--- RECORDS TO USE ---
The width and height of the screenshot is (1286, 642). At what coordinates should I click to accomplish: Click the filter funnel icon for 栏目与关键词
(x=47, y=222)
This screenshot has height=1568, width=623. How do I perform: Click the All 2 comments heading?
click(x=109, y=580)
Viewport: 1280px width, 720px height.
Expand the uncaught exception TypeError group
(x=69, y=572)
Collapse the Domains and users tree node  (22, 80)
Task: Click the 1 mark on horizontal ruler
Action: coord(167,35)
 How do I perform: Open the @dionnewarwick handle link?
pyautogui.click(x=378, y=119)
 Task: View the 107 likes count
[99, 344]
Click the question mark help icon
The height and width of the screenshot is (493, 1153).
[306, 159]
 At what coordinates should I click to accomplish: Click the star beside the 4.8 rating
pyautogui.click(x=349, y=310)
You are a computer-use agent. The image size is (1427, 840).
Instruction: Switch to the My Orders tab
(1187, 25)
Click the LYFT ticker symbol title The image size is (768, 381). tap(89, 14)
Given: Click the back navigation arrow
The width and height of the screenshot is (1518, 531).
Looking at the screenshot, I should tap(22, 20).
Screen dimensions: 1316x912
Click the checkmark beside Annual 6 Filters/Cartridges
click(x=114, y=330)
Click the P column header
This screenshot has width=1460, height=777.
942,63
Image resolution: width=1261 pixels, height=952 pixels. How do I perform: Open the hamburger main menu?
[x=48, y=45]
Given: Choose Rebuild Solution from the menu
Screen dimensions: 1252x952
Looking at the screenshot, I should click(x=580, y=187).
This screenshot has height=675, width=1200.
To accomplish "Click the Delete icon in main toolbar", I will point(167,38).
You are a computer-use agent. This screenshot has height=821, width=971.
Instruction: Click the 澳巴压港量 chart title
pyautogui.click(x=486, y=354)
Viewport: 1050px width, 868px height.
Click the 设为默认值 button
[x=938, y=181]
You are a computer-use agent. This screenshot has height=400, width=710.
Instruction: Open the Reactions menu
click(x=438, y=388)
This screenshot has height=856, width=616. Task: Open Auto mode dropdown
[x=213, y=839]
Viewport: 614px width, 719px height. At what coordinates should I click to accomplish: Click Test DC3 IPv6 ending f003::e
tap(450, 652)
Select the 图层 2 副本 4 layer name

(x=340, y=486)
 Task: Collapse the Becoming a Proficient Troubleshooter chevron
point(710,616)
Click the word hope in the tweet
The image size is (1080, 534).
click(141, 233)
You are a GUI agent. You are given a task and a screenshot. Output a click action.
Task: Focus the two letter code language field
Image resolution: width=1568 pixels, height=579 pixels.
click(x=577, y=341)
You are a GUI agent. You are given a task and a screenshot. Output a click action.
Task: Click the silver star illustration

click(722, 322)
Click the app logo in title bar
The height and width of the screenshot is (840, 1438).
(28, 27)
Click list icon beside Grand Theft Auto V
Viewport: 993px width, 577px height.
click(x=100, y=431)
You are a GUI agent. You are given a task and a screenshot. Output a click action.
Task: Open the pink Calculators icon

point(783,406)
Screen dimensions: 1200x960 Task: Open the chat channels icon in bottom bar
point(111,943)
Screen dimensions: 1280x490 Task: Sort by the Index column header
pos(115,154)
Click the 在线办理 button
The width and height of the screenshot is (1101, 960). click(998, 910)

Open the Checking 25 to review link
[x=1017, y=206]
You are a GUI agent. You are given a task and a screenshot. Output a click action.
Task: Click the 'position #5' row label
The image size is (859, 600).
---
# AIM OF THE TASK
Line by line, retype all of the records exactly.

# ANSWER BELOW
The width and height of the screenshot is (1286, 642). At what coordinates should I click to accomplish: Click the filter funnel icon for 栏目与关键词
(x=47, y=222)
This screenshot has height=1568, width=623. How do I perform: Click the All 2 comments heading?
click(x=109, y=580)
Viewport: 1280px width, 720px height.
Expand the uncaught exception TypeError group
(x=69, y=572)
Collapse the Domains and users tree node  (22, 80)
Task: Click the 1 mark on horizontal ruler
Action: coord(167,35)
 How do I perform: Open the @dionnewarwick handle link?
pyautogui.click(x=378, y=119)
 Task: View the 107 likes count
[99, 344]
Click the question mark help icon
The height and width of the screenshot is (493, 1153).
[306, 159]
 At what coordinates should I click to accomplish: Click the star beside the 4.8 rating
pyautogui.click(x=349, y=310)
You are a computer-use agent. The image size is (1427, 840).
Instruction: Switch to the My Orders tab
(1187, 25)
Click the LYFT ticker symbol title The image size is (768, 381). tap(89, 14)
Given: Click the back navigation arrow
The width and height of the screenshot is (1518, 531).
Looking at the screenshot, I should tap(22, 20).
Screen dimensions: 1316x912
Click the checkmark beside Annual 6 Filters/Cartridges
click(x=114, y=330)
Click the P column header
This screenshot has width=1460, height=777.
942,63
Image resolution: width=1261 pixels, height=952 pixels. How do I perform: Open the hamburger main menu?
[x=48, y=45]
Given: Choose Rebuild Solution from the menu
Screen dimensions: 1252x952
Looking at the screenshot, I should click(x=580, y=187).
This screenshot has height=675, width=1200.
To accomplish "Click the Delete icon in main toolbar", I will point(167,38).
You are a computer-use agent. This screenshot has height=821, width=971.
Instruction: Click the 澳巴压港量 chart title
pyautogui.click(x=486, y=354)
Viewport: 1050px width, 868px height.
Click the 设为默认值 button
[x=938, y=181]
You are a computer-use agent. This screenshot has height=400, width=710.
Instruction: Open the Reactions menu
click(x=438, y=388)
This screenshot has height=856, width=616. Task: Open Auto mode dropdown
[x=213, y=839]
Viewport: 614px width, 719px height. At what coordinates should I click to accomplish: Click Test DC3 IPv6 ending f003::e
tap(450, 652)
Select the 图层 2 副本 4 layer name

(x=340, y=486)
 Task: Collapse the Becoming a Proficient Troubleshooter chevron
point(710,616)
Click the word hope in the tweet
The image size is (1080, 534).
click(141, 233)
You are a GUI agent. You are given a task and a screenshot. Output a click action.
Task: Focus the two letter code language field
Image resolution: width=1568 pixels, height=579 pixels.
click(x=577, y=341)
You are a GUI agent. You are given a task and a screenshot. Output a click action.
Task: Click the silver star illustration

click(722, 322)
Click the app logo in title bar
The height and width of the screenshot is (840, 1438).
(28, 27)
Click list icon beside Grand Theft Auto V
Viewport: 993px width, 577px height.
click(x=100, y=431)
You are a GUI agent. You are given a task and a screenshot. Output a click action.
Task: Open the pink Calculators icon

point(783,406)
Screen dimensions: 1200x960 Task: Open the chat channels icon in bottom bar
point(111,943)
Screen dimensions: 1280x490 Task: Sort by the Index column header
pos(115,154)
Click the 在线办理 button
The width and height of the screenshot is (1101, 960). click(998, 910)

Open the Checking 25 to review link
[x=1017, y=206]
You are a GUI agent. You are given a task and a screenshot. Output a click action.
Task: Click the 'position #5' row label
The image size is (859, 600).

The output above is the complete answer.